:: Task requirements ::
Only the lines below between the ones containing "Instruction: Open the 인디게임 top menu" and "Open Table Settings", inclusive, are to be reproduced, each exactly as it stands.

Items listed in a dataset
================

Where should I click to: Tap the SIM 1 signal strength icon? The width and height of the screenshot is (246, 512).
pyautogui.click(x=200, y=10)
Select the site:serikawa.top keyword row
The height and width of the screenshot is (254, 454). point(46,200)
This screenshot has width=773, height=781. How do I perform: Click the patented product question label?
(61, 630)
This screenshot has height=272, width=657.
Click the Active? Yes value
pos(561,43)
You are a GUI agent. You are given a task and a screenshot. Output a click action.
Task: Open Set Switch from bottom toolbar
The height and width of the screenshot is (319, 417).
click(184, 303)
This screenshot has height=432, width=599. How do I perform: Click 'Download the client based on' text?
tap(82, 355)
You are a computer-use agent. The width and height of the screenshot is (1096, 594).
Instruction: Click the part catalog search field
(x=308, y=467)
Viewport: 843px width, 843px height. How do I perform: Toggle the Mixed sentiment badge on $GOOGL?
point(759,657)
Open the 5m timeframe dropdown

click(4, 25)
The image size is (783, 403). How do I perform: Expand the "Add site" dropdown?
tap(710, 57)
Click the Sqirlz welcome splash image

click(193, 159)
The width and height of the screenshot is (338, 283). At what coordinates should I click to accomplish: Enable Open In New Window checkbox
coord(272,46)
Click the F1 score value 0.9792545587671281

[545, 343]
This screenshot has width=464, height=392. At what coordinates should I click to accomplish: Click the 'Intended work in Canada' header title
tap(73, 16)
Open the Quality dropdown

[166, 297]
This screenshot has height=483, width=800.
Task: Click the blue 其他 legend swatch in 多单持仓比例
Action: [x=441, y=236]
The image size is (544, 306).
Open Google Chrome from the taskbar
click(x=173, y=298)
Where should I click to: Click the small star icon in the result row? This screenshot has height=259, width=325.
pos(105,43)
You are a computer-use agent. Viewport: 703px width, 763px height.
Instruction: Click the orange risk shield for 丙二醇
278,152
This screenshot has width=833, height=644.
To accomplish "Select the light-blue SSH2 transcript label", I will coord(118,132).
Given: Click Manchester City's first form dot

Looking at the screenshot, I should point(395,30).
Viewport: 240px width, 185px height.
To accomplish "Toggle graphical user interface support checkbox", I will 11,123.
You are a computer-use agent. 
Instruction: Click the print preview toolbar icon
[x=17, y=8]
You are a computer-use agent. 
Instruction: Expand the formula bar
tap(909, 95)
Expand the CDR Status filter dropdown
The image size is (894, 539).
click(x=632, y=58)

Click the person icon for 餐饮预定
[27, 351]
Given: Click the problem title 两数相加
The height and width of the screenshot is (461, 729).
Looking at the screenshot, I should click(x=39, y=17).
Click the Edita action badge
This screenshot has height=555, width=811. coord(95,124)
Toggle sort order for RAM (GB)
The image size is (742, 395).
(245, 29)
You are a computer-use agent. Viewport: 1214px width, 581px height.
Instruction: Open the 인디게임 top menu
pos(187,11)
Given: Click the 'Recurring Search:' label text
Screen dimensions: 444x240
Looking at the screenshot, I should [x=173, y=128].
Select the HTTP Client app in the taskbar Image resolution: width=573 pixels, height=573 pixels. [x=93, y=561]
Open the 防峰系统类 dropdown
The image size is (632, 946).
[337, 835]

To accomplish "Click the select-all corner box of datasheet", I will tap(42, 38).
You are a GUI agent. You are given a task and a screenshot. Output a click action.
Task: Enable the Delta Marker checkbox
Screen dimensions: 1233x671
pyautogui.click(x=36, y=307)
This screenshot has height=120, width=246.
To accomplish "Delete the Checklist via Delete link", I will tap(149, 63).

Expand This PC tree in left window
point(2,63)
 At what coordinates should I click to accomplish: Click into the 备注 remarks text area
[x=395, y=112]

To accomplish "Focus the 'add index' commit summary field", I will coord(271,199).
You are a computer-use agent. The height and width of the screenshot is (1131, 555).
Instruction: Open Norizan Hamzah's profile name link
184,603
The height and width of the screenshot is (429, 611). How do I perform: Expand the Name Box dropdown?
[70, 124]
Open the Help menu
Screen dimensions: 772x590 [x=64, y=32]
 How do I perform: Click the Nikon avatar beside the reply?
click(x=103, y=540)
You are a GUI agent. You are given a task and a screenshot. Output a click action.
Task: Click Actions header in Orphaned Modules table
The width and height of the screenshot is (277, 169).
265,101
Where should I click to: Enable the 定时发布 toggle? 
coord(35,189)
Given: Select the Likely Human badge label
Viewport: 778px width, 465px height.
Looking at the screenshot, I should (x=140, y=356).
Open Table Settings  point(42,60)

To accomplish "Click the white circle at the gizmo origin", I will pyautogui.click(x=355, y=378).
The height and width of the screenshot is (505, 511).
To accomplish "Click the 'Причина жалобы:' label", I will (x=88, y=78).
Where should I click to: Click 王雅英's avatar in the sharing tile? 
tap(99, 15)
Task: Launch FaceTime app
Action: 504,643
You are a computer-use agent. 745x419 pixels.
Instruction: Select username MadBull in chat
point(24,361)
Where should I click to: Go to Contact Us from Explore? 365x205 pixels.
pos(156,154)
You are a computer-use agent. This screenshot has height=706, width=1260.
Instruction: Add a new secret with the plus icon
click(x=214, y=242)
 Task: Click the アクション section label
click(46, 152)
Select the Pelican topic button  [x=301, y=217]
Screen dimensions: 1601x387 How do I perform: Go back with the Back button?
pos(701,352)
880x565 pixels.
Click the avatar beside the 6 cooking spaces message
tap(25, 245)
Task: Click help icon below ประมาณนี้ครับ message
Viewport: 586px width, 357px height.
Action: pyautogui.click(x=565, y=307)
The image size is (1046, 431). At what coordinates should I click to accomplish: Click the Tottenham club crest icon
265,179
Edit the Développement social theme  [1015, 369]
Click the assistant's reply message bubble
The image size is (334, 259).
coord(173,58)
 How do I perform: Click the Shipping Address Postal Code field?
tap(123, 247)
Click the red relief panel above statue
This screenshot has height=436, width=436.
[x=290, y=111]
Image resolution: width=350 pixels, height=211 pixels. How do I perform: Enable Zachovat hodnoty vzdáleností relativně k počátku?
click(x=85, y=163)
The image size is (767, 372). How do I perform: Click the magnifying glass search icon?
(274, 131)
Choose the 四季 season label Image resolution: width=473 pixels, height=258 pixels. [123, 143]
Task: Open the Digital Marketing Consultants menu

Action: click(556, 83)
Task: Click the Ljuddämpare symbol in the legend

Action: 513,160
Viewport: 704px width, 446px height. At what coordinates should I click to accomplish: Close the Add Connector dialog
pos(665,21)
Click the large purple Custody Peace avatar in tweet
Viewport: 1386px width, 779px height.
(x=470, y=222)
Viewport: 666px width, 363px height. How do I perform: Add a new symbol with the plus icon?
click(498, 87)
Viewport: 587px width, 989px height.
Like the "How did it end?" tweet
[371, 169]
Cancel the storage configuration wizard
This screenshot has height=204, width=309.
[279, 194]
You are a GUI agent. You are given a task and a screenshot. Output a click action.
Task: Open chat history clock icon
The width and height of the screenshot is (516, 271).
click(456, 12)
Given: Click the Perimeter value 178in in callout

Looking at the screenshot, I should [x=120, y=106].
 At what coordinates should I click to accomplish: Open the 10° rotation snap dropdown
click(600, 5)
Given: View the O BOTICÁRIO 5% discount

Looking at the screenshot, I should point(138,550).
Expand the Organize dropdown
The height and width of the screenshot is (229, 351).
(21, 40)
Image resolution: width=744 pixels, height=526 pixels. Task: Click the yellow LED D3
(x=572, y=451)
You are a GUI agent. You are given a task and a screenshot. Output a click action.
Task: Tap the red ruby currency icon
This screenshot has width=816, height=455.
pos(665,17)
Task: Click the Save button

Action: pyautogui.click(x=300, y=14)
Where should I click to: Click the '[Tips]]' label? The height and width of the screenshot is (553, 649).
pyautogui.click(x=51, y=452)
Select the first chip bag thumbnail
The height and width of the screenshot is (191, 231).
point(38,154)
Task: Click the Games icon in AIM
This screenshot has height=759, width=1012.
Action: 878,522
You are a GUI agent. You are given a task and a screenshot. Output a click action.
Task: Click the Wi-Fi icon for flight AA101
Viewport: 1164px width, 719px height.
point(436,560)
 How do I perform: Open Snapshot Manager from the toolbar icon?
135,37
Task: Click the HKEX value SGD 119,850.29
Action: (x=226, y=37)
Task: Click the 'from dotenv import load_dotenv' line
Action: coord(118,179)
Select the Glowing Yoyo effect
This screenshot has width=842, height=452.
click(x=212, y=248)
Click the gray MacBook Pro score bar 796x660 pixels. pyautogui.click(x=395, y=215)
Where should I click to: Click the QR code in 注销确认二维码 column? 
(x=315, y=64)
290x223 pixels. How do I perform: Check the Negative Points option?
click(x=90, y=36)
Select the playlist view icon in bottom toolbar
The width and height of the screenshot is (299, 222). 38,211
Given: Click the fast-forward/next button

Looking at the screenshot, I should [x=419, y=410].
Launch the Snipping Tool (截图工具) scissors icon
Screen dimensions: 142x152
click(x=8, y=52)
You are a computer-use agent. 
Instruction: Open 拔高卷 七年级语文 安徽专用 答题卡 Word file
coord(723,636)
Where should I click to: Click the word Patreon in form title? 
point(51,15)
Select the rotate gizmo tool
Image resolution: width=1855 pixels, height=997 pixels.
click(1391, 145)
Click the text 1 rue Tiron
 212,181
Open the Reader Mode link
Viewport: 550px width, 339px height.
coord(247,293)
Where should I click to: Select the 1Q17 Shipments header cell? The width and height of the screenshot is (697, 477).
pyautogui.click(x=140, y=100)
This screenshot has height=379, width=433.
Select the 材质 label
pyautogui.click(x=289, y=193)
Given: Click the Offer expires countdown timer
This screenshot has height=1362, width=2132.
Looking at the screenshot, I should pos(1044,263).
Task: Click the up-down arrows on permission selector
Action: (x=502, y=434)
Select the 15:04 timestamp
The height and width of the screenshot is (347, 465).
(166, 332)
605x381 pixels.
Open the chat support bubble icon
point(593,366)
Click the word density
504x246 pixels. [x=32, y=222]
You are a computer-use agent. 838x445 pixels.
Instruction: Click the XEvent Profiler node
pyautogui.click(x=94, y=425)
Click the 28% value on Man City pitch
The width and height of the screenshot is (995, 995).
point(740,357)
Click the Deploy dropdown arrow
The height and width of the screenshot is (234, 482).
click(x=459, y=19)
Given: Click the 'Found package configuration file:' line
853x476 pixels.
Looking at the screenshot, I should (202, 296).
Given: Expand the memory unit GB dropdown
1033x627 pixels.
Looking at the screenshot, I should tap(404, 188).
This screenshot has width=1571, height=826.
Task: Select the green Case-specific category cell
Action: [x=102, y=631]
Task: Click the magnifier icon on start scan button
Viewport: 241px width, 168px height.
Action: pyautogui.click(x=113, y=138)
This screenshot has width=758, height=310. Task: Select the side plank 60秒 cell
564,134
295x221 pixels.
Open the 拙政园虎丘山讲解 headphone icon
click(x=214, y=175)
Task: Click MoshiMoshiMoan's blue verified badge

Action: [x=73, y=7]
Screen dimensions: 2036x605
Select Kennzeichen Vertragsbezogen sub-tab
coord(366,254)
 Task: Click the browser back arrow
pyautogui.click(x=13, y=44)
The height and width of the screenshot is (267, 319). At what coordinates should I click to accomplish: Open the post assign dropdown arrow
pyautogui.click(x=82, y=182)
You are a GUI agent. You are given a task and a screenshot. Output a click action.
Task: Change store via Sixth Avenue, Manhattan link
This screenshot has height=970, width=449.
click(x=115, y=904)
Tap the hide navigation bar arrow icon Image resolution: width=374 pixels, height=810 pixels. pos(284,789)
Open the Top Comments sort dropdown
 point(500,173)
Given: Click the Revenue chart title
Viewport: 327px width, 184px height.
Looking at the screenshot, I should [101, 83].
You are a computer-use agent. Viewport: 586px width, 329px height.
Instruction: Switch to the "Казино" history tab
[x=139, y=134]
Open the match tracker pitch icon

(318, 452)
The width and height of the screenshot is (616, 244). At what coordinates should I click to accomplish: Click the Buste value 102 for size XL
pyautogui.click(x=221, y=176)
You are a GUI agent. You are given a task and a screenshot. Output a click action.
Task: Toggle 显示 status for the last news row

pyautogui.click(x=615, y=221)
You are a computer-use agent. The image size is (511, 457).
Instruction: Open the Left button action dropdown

================

:: Worked solution ::
Instruction: Open the 인디게임 top menu
pos(187,11)
Given: Click the 'Recurring Search:' label text
Screen dimensions: 444x240
Looking at the screenshot, I should [x=173, y=128].
Select the HTTP Client app in the taskbar Image resolution: width=573 pixels, height=573 pixels. [x=93, y=561]
Open the 防峰系统类 dropdown
The image size is (632, 946).
[337, 835]

To accomplish "Click the select-all corner box of datasheet", I will tap(42, 38).
You are a GUI agent. You are given a task and a screenshot. Output a click action.
Task: Enable the Delta Marker checkbox
Screen dimensions: 1233x671
pyautogui.click(x=36, y=307)
This screenshot has height=120, width=246.
To accomplish "Delete the Checklist via Delete link", I will tap(149, 63).

Expand This PC tree in left window
point(2,63)
 At what coordinates should I click to accomplish: Click into the 备注 remarks text area
[x=395, y=112]

To accomplish "Focus the 'add index' commit summary field", I will coord(271,199).
You are a computer-use agent. The height and width of the screenshot is (1131, 555).
Instruction: Open Norizan Hamzah's profile name link
184,603
The height and width of the screenshot is (429, 611). How do I perform: Expand the Name Box dropdown?
[70, 124]
Open the Help menu
Screen dimensions: 772x590 [x=64, y=32]
 How do I perform: Click the Nikon avatar beside the reply?
click(x=103, y=540)
You are a GUI agent. You are given a task and a screenshot. Output a click action.
Task: Click Actions header in Orphaned Modules table
The width and height of the screenshot is (277, 169).
265,101
Where should I click to: Enable the 定时发布 toggle? 
coord(35,189)
Given: Select the Likely Human badge label
Viewport: 778px width, 465px height.
Looking at the screenshot, I should (x=140, y=356).
Open Table Settings  point(42,60)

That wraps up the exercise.